Recall that the measurement is supposed to help support a decision, and that the decision has at least two realistic alternatives. The decision has potentially negative consequences if it turns out you took the wrong position; in one word, it has risk. In Chapter 6, the author presents a methodology for quantifying that risk with Monte Carlo. In Chapter 7, he presents some methods for estimating the value of information of a measurement.
How to measure
Chapter 8 is a collection of hints. In order to measure something, the first step is to decompose it. Instead of asking how many piano tuners there are in Chicago, it is better to ask what Chicago’s population is, what is the percentage of the population that has a piano, and how many pianos a tuner can manage. The second step is to search for prior work, e.g. on the Internet. The third is to find a way to observe the object. The “measurement instrument” that we need to design can be a poll, for example. We need to be asking what we’d see if the value is very high or very low (e.g. for a quality measurement problem, if the quality is better, what should I see? Fewer customer complaints?). We need to be iterative; i.e. to make a few observations and recalculate the information value. We need to consider multiple approaches. We need to ask what is the really simple question that could make the rest of the measurement moot. Finally, we need to just do it; even the first few observations might surprise.

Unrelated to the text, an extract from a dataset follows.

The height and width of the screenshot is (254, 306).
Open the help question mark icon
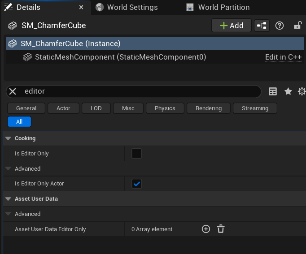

Chapters 9 and 10 present some statistical methods for drawing conclusions from studying a sample. Such methods are the t-distribution, an extension of the rule of five, an investigation of the concept of statistical significance, sampling methods, and Bayesian statistics. If it is not physically possible to sample the population (e.g. because the population doesn’t exist yet, as in the case of creating a new product), then you need to create an experiment. In experiments it is often necessary to have a test group and a control group.
In the Chapter about Bayesian statistics, the author also deals with four myths: 1) The myth that absence of evidence is not evidence of absence (it is not proof, but it is evidence); 2) The myth that correlation is not evidence of causation (it is not proof, but it is evidence); 3) That ambiguous results tell us nothing (this is a variation of the first myth); 4) that something alone tells me nothing (a single piece of information may fall short of what we’d want, but it does tell something).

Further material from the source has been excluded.